Set-ExecutionPolicy RemoteSigned -Scope CurrentUser -Force
これをPowerShellで一度実行するとエラーは表示されなくなる。内容はいったん置いておきます。
condaはAnaconda内の仮想環境を管理する。
conda activate
これを実行することで、仮想環境が有効になる(Pythonが使えるようになる)
実行すると行の頭に(base)と表示される。これがconda環境が有効になっているという印。
condaでは複数のPythonを切り替えることができる。(base)というのはデフォルトの環境が立ち上がっているということ。
conda環境を起動している状態(行頭に(base)が表示されている状態)でpythonと入力するとpythonが起動する。

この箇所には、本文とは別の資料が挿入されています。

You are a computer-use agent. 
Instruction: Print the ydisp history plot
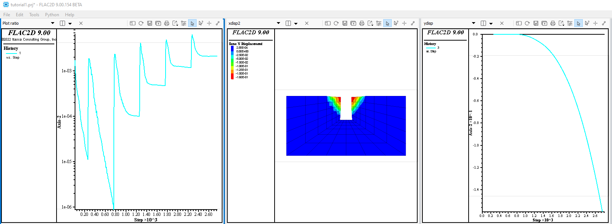(553, 23)
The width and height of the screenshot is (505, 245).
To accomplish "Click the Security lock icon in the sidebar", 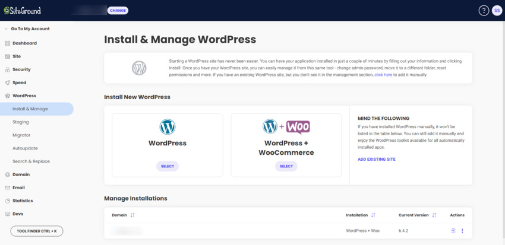I will tap(8, 69).
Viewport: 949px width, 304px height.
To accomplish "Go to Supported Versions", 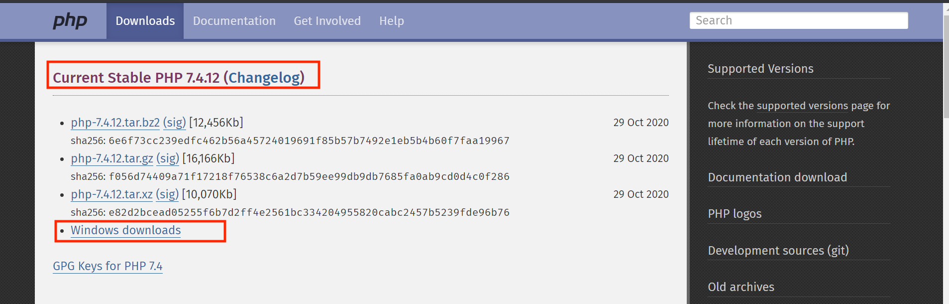I will point(760,69).
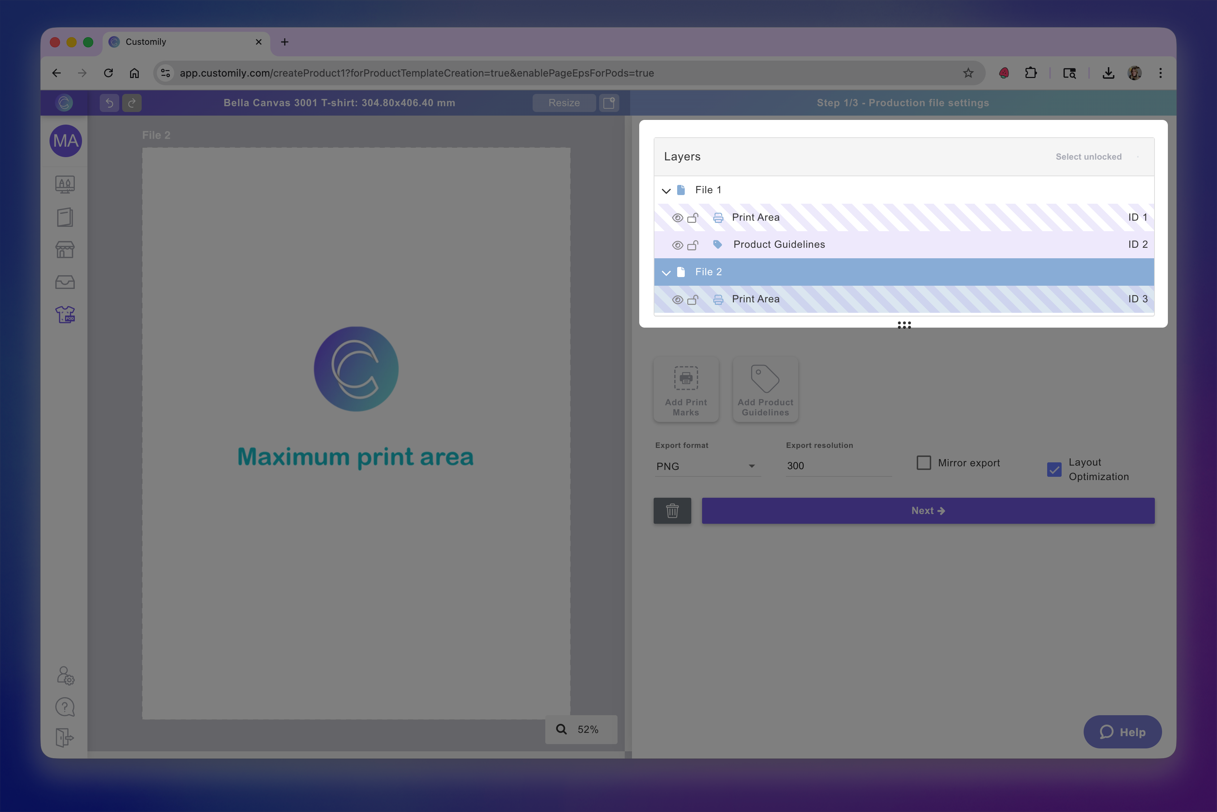Screen dimensions: 1217x812
Task: Toggle lock on Print Area ID 3
Action: tap(693, 299)
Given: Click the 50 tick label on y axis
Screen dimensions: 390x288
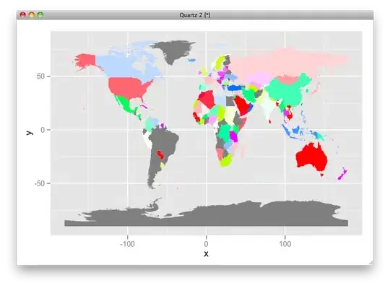Looking at the screenshot, I should (40, 76).
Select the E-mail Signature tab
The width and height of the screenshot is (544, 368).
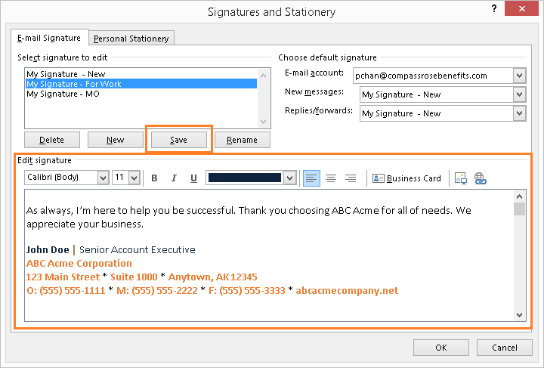pyautogui.click(x=49, y=38)
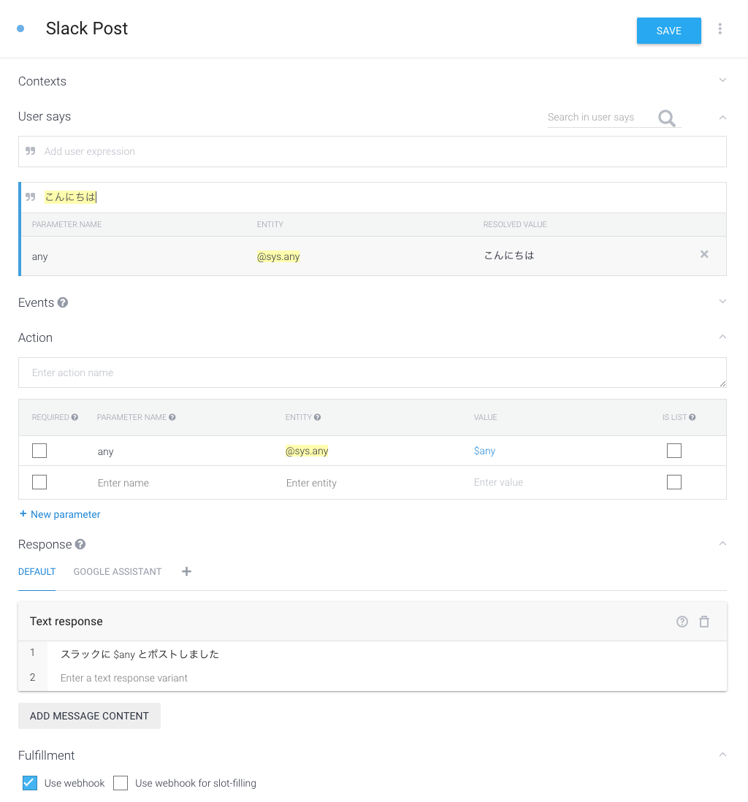Viewport: 748px width, 802px height.
Task: Mark the 'any' parameter as required
Action: click(39, 451)
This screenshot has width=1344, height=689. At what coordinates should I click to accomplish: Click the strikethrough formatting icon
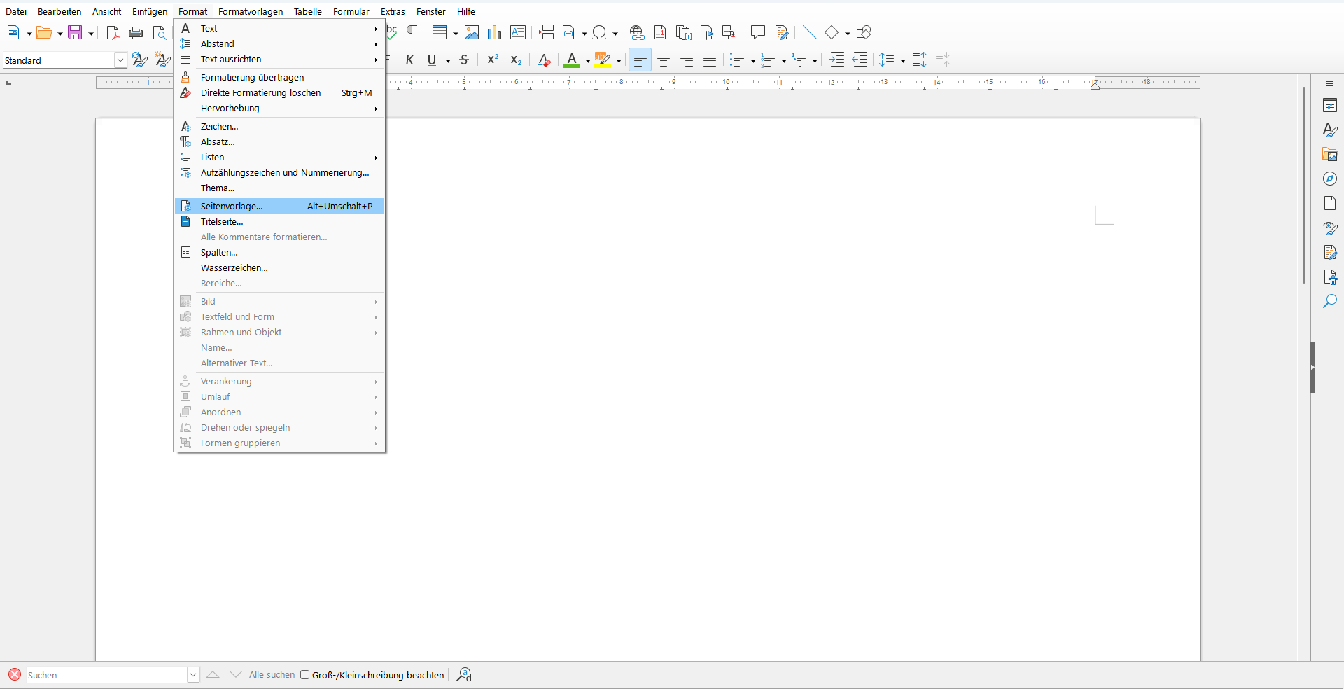coord(464,60)
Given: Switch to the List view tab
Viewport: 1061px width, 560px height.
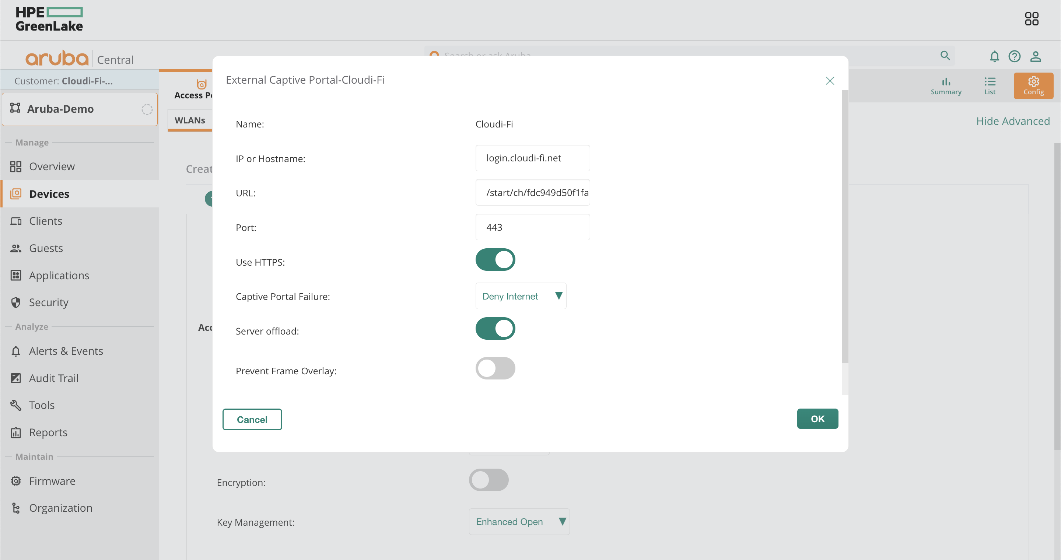Looking at the screenshot, I should click(990, 85).
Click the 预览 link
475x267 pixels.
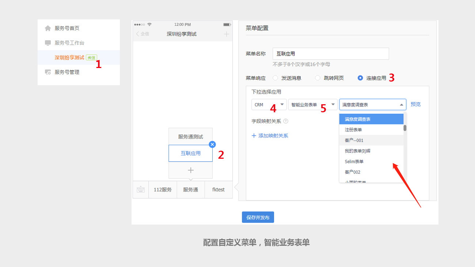pyautogui.click(x=415, y=104)
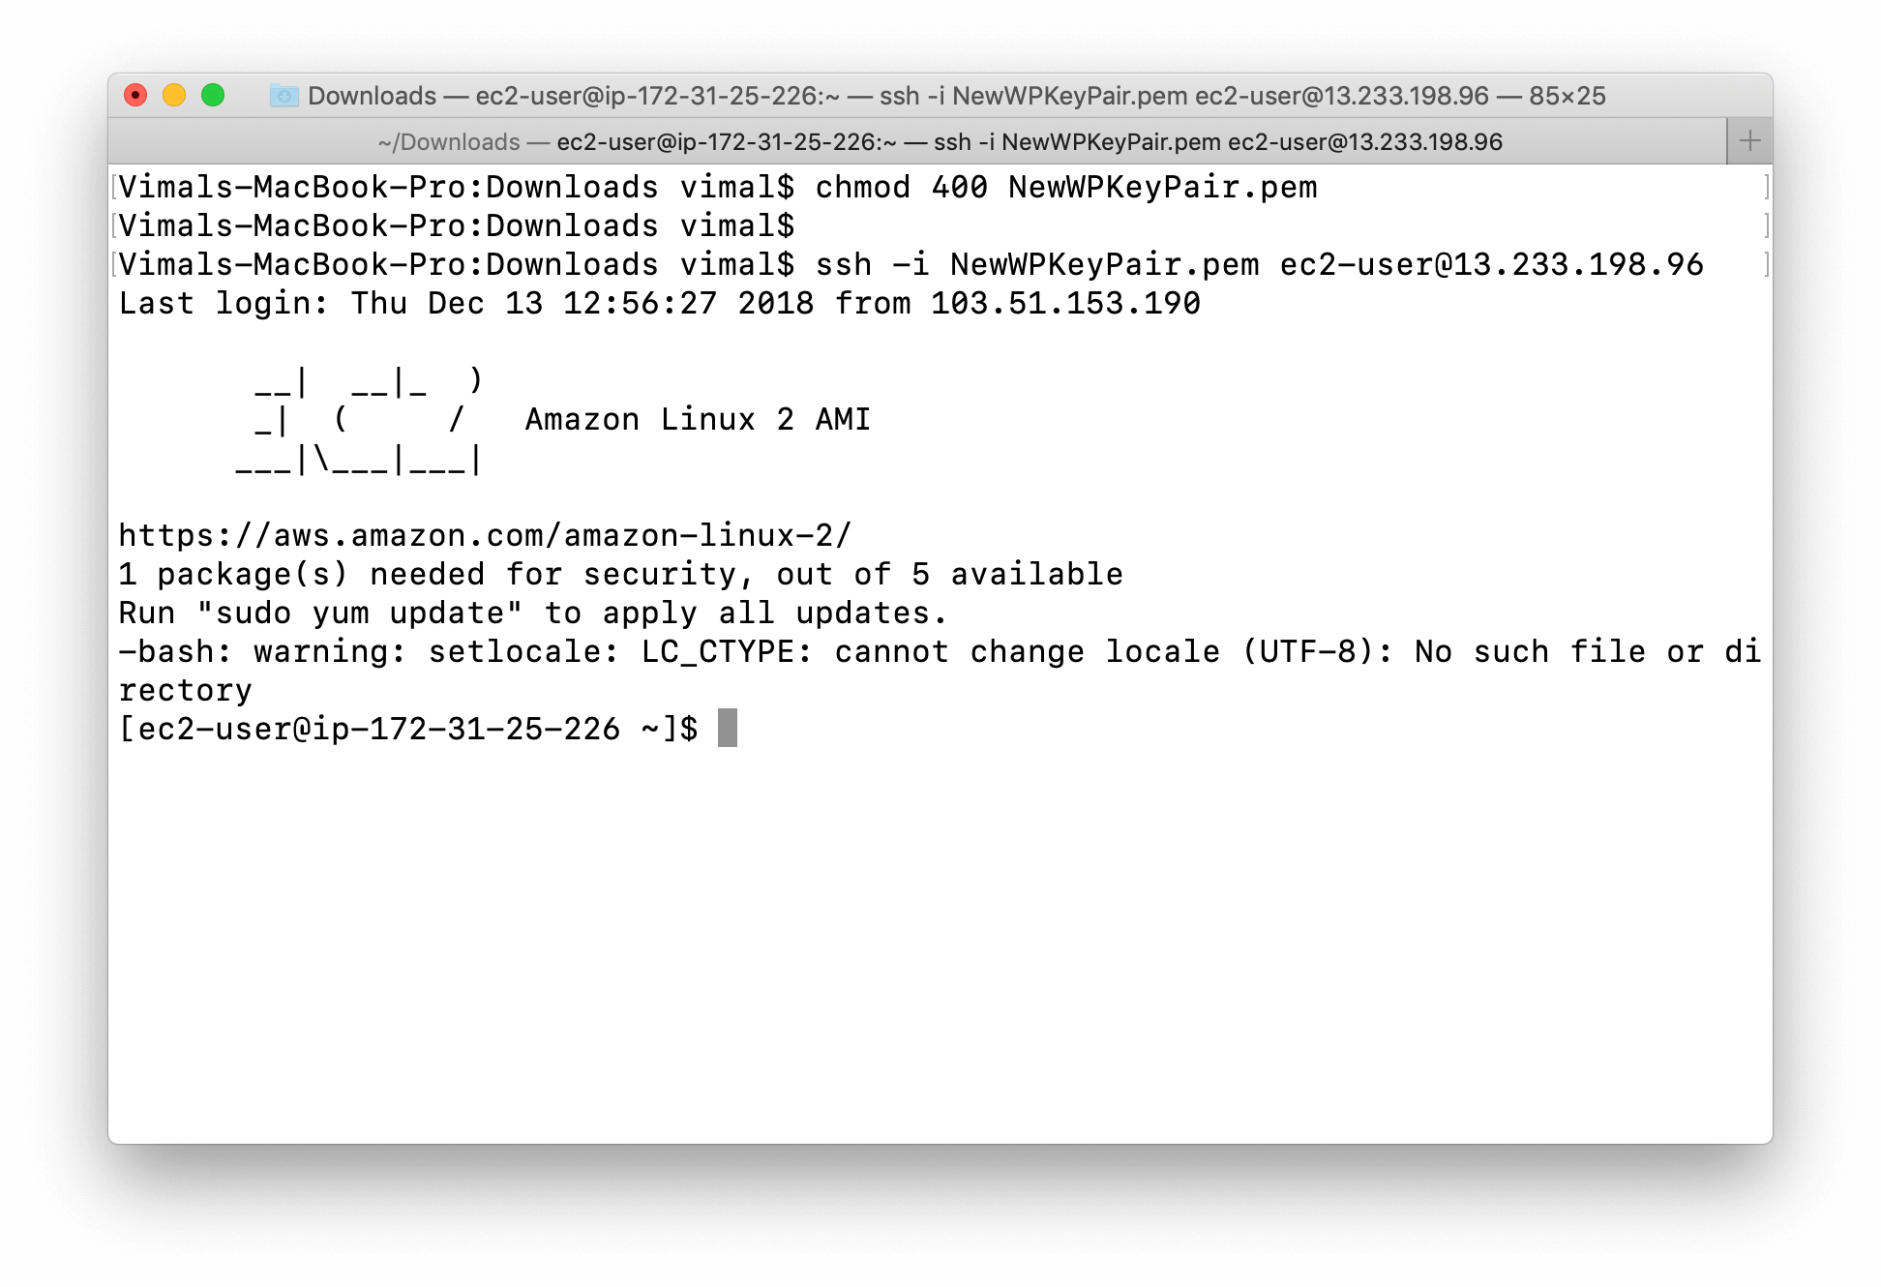Image resolution: width=1881 pixels, height=1287 pixels.
Task: Zoom the terminal window with green button
Action: coord(213,95)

conda環境の中にはrubyやcurlのコマンドも用意されている。
おそらくcondaという仮想環境が仮想的に動かして見せているものなので、本物のrubyとかcurlを使いたい場合はcondaを停止させておくように注意が必要。
pythonの終了はCtrl+Z
別のバージョンのpythonを入れる
conda create -n tf python=3.6
これはtfという名前で、python3.6環境を作っている。
起動するときはcondaコマンドで
conda activate tf
環境一覧を確認する時
conda info -e
仮想環境に導入されているパッケージを確認する
conda list
condaはパッケージ管理もできる。
conda install パッケージ名
パッケージ名がわかっている場合はこのようにパッケージをインストールすることができるし、検索もできる。
conda search パッケージ名の一部など
condaを終了させる場合
conda deactivate
注意点
パッケージ管理ツールとしてpipも同じような機能があるけれど、pipよりもまずはcondaでパッケージを探すように。
tensorFlow-gpuはpipでは見つかったけどcondaでは見つからなかった。